Chunking & Retrieval

If a RAG system gives bad answers, the cause is usually retrieval, not generation — the model never received the right context. This page covers the levers that fix retrieval.

Chunking

A chunk is the unit of retrieval — the passage you embed and later inject. Chunk size is a real trade-off:

Too large — one vector blurs many topics, retrieval gets imprecise, and chunks eat context-window budget.
Too small — a chunk loses the surrounding context needed to make sense.

Strategies

Strategy	How it works	Use when
Fixed-size	N tokens per chunk, with overlap	Quick baseline, uniform text
Recursive	Split on paragraphs → sentences to respect structure	General-purpose default
Document-aware	Split on Markdown headings, code blocks, sections	Structured docs, code
Semantic	Split where the topic shifts (embedding-based)	High-value corpora; costlier to build

Overlap — repeating ~10–20% of text between adjacent chunks — keeps a sentence split across a boundary from being lost.

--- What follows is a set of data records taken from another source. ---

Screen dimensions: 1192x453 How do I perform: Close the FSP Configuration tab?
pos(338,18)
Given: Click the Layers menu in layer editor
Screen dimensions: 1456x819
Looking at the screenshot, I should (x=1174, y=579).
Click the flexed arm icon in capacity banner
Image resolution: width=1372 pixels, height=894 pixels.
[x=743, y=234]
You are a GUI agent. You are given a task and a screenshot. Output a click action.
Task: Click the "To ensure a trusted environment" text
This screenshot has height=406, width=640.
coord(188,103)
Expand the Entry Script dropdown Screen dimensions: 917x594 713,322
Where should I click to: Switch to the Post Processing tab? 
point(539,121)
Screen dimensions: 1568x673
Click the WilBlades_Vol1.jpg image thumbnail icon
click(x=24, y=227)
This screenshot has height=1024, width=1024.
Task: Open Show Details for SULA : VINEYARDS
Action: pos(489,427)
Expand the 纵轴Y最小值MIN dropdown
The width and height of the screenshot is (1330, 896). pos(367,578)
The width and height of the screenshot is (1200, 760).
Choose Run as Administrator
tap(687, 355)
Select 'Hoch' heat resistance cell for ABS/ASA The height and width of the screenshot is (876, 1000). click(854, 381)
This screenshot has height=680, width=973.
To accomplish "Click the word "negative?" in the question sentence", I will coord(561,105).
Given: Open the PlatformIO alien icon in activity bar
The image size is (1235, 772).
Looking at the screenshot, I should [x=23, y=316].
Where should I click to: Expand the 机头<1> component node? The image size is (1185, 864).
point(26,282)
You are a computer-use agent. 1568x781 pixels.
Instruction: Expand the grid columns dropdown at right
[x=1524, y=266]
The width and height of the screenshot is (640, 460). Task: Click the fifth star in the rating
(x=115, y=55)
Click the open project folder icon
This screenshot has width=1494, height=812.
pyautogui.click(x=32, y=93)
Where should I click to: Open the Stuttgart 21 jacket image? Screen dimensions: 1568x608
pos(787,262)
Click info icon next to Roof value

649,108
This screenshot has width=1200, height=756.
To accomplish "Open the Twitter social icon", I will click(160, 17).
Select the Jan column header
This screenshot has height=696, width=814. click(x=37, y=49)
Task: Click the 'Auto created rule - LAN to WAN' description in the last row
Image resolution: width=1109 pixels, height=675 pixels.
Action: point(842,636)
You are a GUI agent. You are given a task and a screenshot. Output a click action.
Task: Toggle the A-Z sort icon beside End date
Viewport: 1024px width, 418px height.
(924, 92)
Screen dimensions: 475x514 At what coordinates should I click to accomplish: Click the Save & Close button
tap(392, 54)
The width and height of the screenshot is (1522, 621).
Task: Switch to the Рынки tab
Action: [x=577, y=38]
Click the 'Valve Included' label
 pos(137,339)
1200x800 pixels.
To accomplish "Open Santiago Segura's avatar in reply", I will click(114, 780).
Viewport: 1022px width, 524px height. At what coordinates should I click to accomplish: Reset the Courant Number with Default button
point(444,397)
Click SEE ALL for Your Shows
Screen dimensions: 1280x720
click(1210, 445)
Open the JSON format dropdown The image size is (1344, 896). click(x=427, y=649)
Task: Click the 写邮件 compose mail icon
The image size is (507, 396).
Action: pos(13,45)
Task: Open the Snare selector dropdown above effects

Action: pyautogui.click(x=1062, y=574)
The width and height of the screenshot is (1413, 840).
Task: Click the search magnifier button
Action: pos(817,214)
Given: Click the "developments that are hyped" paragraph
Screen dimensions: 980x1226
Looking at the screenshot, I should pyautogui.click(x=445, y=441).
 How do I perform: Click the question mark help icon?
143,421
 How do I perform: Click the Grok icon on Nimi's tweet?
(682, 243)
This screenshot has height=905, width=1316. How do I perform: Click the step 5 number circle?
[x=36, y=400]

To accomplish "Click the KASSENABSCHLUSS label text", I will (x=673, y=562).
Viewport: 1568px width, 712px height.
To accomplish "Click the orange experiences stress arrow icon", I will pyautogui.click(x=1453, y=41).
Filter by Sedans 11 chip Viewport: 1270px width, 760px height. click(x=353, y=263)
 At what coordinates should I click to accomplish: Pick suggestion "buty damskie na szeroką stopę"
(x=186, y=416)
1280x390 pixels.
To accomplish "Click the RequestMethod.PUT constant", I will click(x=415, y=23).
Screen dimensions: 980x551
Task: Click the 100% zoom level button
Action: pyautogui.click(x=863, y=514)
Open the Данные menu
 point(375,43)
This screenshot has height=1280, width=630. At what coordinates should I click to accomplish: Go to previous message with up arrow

# Recursive splitting: respect natural boundaries before falling back to length.
chunks = recursive_split(
    document,
    separators=["\n\n", "\n", ". ", " "],  # try paragraphs, then lines, ...
    chunk_size=500,
    chunk_overlap=75,
)

Enriching chunks

Quality jumps when each chunk carries more than its raw text:

Metadata — source, title, date, section, permissions — for filtering and citations.
Context prefix — prepend the document title and section heading so an isolated chunk still self-describes.
Small-to-big — embed a small chunk for precise matching, but return its larger parent for richer context.

Hybrid search

Pure vector search is strong on meaning, weak on exact strings — error codes, product names, IDs. Hybrid search combines semantic (vector) and lexical (keyword/BM25) retrieval and fuses the results.

Hybrid search is one of the highest-ROI upgrades to naive RAG. If exact terms matter at all in your domain, add it early.

Query transformation

The user’s raw question is often a poor search query. Transform it before retrieval:

Query rewriting — turn a vague or conversational question into a clean, keyword-rich query. Essential in chat, where “what about the second one?” only makes sense with history.
Multi-query — generate several phrasings, retrieve for each, and union the results. Catches relevant chunks that any single phrasing would miss.
Decomposition — break a multi-part question into sub-questions, retrieve per sub-question, then synthesize.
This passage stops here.